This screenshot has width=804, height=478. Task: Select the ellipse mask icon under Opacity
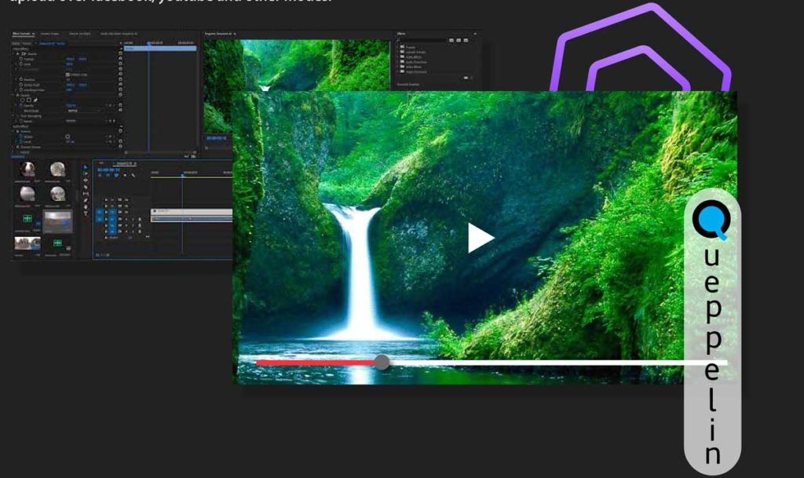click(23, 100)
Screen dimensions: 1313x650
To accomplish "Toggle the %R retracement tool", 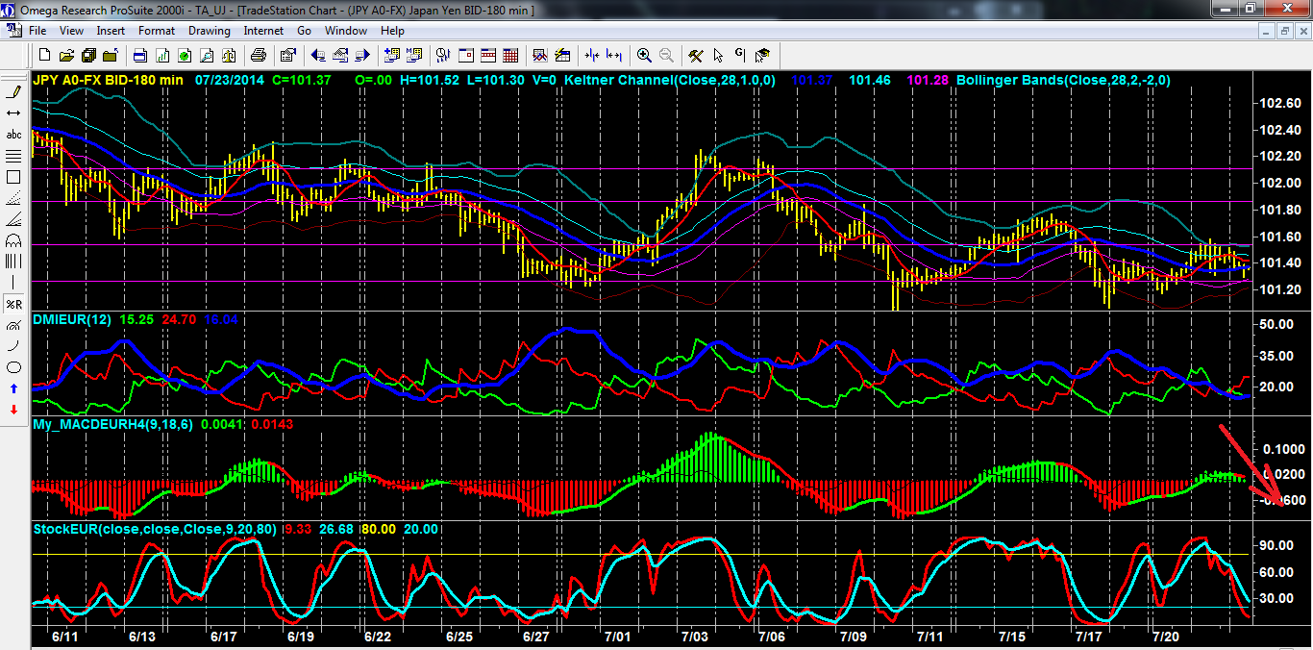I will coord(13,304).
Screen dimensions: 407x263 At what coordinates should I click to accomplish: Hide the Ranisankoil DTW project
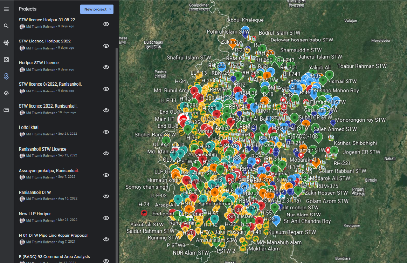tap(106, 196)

──────────────────────────────

== EXERCISE AIM ==
With all pictures excluded, output exactly the lines from the one containing "Screen dimensions: 407x263" through the final line of the entries, inclusive.

== EXERCISE OUTPUT ==
Screen dimensions: 407x263 At what coordinates should I click to accomplish: Hide the Ranisankoil DTW project
tap(106, 196)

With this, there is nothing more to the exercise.